Required work
Write out, word for word, the stretch of the e-book pricing article below that begins at the words "E-books have arrived.  There's" and stops after "an industry change.".

##### Selection #####

E-books have arrived.  There's no longer any doubt about that because in the wake of the plethora of e-readers, Apple's iPad is about to enter the market.  The bigs have stopped throwing down over whether e-books should exist.  Now they're throwing down over how much they should cost.  The journey from whether to how much marks the milestone of an industry change.

This week Amazon and Macmillan locked horns over price point.  At the iPad announcement, Steve Jobs indicated that Apple would only take a 30% commission off the sale of each e-book.  Under the Apple scheme, publishers would set the price.  Boy, howdy, that would suit the publishers just fine but the public - not so much.  After the iPad was out and about and had established itself with a sales history, the pricing structure would have given publishers leverage over Amazon.  Note that I said AFTER. 

One publisher didn't want to wait.  Before the stories from Job's launch announcement had gone to print, John Sergent, CEO of Macmillan, decided to go all Godfather on Amazon.  Sergent told the e-tailer giant to adopt Apple's price structure and abandon its pricing insanity ($9.99 as the max for an e-book) OR Macmillan would do "extensive and deep windowing of titles".  In other words, Macmillan said, give us control of pricing or lose the right to sell our newest and most popular books. 

Sergent made the worst of all negotiating errors - he made a threat he couldn't or shouldn't back up.  And Amazon took him at his word.  The e-tailer didn't just give a verbal response, it gave a real world response.  Amazon removed the buy button from all of Macmillan's titles, e-books and print.  Now Amazon sells a lot of e-books, but it doesn't out and out dominate the market because that market is too new, it's evolving daily.  However, no bookstore on the planet sells the number of print copies that Amazon does.

Now Macmilian is in a corner without a fallback position.  It overlooked the fact that even after the Apple launch, it will still need Amazon.  Macmillan reacted by issuing a "letter" to its authors/illustrators and the literary agent community.  As the blog Dear Author noted, the letter missed its most important audience -- the readers. Macmillan wants to make money on its product, Amazon wants to sell a lot of its product, and the readers want to buy books and e-books at a fair price.

##### Material #####

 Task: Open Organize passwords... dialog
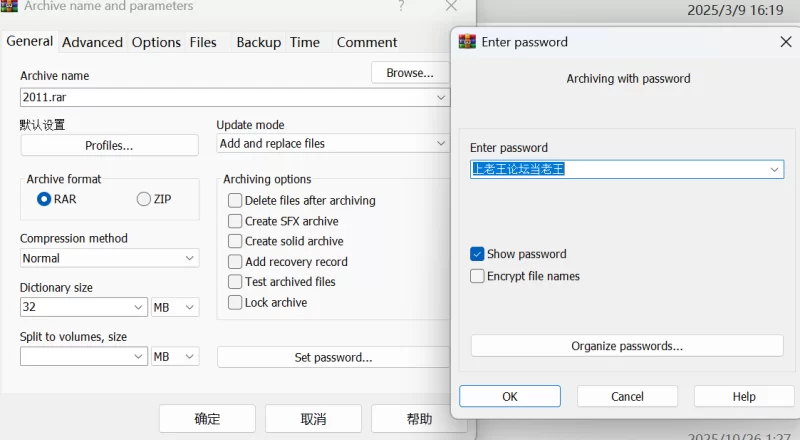(x=627, y=346)
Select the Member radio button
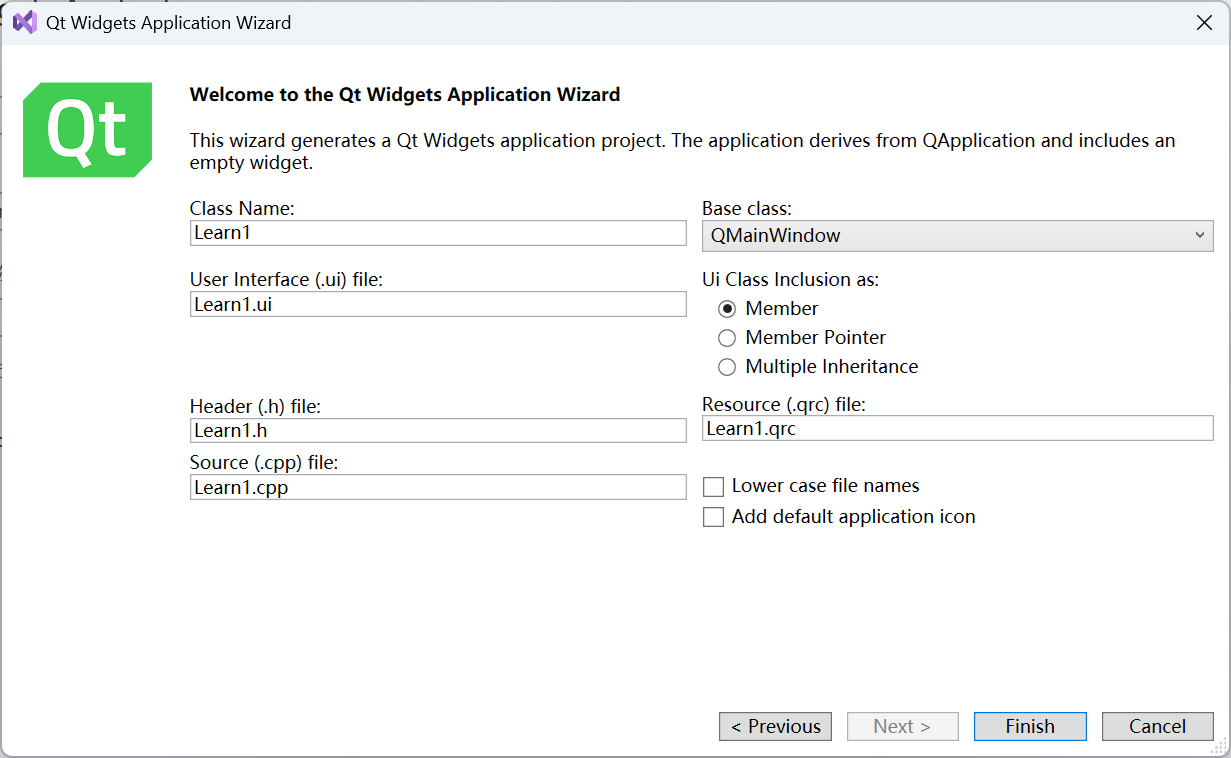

#####

Correct result
E-books have arrived.  There's no longer any doubt about that because in the wake of the plethora of e-readers, Apple's iPad is about to enter the market.  The bigs have stopped throwing down over whether e-books should exist.  Now they're throwing down over how much they should cost.  The journey from whether to how much marks the milestone of an industry change.